自分たちの前にいる、もう何時間前から並んでいるのかわからないと言う男に、レディエールがなんの列かを尋ねた。
「おいおい、知らねえでここに来たのか?
そりゃグランフェティで『カッサベルナ』が催されんだよ。
こいつらぜーんぶ物見遊山の連中だよ」
「カッサベルナ?」
「一年に一度、あの快楽都市が更に華やかになる祭りさ。
なんてったって目玉は魔王フェティアゴルによるパレード!
歌姫でもある魔王が毎年毎年新曲を引っ提げつつすんげえ乗り物に乗って街中を回遊するんだよ。
聴いたこともねえ音、見たこともねえ装飾、思わず聞き惚れる美声!
美味いメシもいい女も食い放題!
今文化の最前線はグランフェティだって言う連中もいるぐらいなんだぜ」
説明を聞いたアニスたちが顔を見合わせる。
タイミングがかなり悪いようだと、ここで漸く悟った。
「ま、関所超えは半日後か、それとも一日かかるか……ってとこだね。
まだ開催まで日はあるし、のんびり行こうや」
けたけたと肩を揺らしながら、男は胸元にしまい込んでいた酒瓶を取り出し、煽る。
長丁場になると踏んでいたのだろう、無聊を慰めるための用意は万全のようであった。
レディエールは嘆息し、肩を竦めた。
「そういうことらしいで……『みたいだ。
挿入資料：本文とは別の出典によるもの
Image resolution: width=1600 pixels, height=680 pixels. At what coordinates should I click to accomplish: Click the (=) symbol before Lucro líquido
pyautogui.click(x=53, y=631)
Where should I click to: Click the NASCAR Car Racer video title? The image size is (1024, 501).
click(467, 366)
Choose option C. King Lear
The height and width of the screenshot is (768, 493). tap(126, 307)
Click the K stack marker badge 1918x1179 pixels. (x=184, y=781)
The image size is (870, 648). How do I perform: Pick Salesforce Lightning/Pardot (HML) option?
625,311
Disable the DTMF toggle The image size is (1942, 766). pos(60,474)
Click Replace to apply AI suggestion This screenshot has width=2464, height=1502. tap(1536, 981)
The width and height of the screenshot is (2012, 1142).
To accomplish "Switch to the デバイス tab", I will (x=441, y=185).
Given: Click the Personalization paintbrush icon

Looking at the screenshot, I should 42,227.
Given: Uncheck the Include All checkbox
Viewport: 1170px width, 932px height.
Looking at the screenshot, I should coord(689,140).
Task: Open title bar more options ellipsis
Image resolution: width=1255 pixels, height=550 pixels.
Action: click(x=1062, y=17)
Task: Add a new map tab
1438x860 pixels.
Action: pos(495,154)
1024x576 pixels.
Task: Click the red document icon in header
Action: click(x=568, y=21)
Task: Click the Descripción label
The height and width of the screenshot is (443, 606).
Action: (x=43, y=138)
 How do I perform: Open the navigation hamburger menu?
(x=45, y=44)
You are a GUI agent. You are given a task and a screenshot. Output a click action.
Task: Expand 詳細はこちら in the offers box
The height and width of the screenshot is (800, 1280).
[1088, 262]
まあ、こればかりは仕方ねえな』」
男らしい口調を忘れかけていた様子にくすっと小さな笑いが起きたのも束の間。
突然遠くから「おたすけーっ!」という少女の声が響いた。
同時に、衛兵たちの「待てホルティナッ、今度という今度は逃さないぞ!」という怒号が追いかけるように響く。
声のする方へ目を凝らすと、奇抜な装いの少女が、大勢の衛兵に追われながらこちらへと駆けてくるのであった。
左右非対称な見たこともないデザインのコート、カラフルすぎる刺繍が施されたブラウス。
風を受けて揺れる亜麻色の髪はカールがかかっており、とてもではないが一般市民には見えない。
彼女の姿はどこか風に任せて自由気ままに漂うようであり、束縛を拒むような、不思議な軽やかさがあった。